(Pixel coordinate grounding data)
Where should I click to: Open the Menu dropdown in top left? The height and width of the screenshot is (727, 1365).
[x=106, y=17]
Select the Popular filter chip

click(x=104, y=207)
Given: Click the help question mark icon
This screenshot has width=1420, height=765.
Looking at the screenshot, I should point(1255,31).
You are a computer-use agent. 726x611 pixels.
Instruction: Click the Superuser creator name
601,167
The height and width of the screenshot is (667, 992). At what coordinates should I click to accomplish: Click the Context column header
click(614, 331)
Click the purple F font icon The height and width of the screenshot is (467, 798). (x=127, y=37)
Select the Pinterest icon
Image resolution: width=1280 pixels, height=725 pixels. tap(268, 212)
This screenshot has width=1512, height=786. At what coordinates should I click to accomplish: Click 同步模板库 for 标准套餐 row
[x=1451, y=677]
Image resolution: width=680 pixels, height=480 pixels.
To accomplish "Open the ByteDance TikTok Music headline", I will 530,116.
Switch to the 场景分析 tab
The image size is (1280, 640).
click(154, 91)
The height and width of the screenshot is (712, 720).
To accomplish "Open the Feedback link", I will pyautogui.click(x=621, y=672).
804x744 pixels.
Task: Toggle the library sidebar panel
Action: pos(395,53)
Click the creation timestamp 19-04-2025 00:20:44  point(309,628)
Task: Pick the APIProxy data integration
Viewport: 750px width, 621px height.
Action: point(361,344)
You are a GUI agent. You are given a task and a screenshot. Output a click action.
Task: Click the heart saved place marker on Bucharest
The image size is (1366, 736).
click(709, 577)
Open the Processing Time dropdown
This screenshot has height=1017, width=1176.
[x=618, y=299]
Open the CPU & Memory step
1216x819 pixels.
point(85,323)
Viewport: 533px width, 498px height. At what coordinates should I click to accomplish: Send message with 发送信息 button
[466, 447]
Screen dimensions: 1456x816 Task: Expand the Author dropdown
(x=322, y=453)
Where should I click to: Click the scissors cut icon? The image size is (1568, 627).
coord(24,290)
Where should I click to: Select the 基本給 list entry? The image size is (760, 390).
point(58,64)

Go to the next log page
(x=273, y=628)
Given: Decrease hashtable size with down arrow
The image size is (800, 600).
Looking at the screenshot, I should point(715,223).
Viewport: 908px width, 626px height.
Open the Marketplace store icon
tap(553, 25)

Your assignment: Could you reproduce all the records exactly?

Solution to the problem:
Where should I click to: Open the Menu dropdown in top left? The height and width of the screenshot is (727, 1365).
[x=106, y=17]
Select the Popular filter chip

click(x=104, y=207)
Given: Click the help question mark icon
This screenshot has width=1420, height=765.
Looking at the screenshot, I should point(1255,31).
You are a computer-use agent. 726x611 pixels.
Instruction: Click the Superuser creator name
601,167
The height and width of the screenshot is (667, 992). At what coordinates should I click to accomplish: Click the Context column header
click(614, 331)
Click the purple F font icon The height and width of the screenshot is (467, 798). (x=127, y=37)
Select the Pinterest icon
Image resolution: width=1280 pixels, height=725 pixels. tap(268, 212)
This screenshot has width=1512, height=786. At what coordinates should I click to accomplish: Click 同步模板库 for 标准套餐 row
[x=1451, y=677]
Image resolution: width=680 pixels, height=480 pixels.
To accomplish "Open the ByteDance TikTok Music headline", I will 530,116.
Switch to the 场景分析 tab
The image size is (1280, 640).
click(154, 91)
The height and width of the screenshot is (712, 720).
To accomplish "Open the Feedback link", I will pyautogui.click(x=621, y=672).
804x744 pixels.
Task: Toggle the library sidebar panel
Action: pos(395,53)
Click the creation timestamp 19-04-2025 00:20:44  point(309,628)
Task: Pick the APIProxy data integration
Viewport: 750px width, 621px height.
Action: point(361,344)
You are a GUI agent. You are given a task and a screenshot. Output a click action.
Task: Click the heart saved place marker on Bucharest
The image size is (1366, 736).
click(709, 577)
Open the Processing Time dropdown
This screenshot has height=1017, width=1176.
[x=618, y=299]
Open the CPU & Memory step
1216x819 pixels.
point(85,323)
Viewport: 533px width, 498px height. At what coordinates should I click to accomplish: Send message with 发送信息 button
[466, 447]
Screen dimensions: 1456x816 Task: Expand the Author dropdown
(x=322, y=453)
Where should I click to: Click the scissors cut icon? The image size is (1568, 627).
coord(24,290)
Where should I click to: Select the 基本給 list entry? The image size is (760, 390).
point(58,64)

Go to the next log page
(x=273, y=628)
Given: Decrease hashtable size with down arrow
The image size is (800, 600).
Looking at the screenshot, I should point(715,223).
Viewport: 908px width, 626px height.
Open the Marketplace store icon
tap(553, 25)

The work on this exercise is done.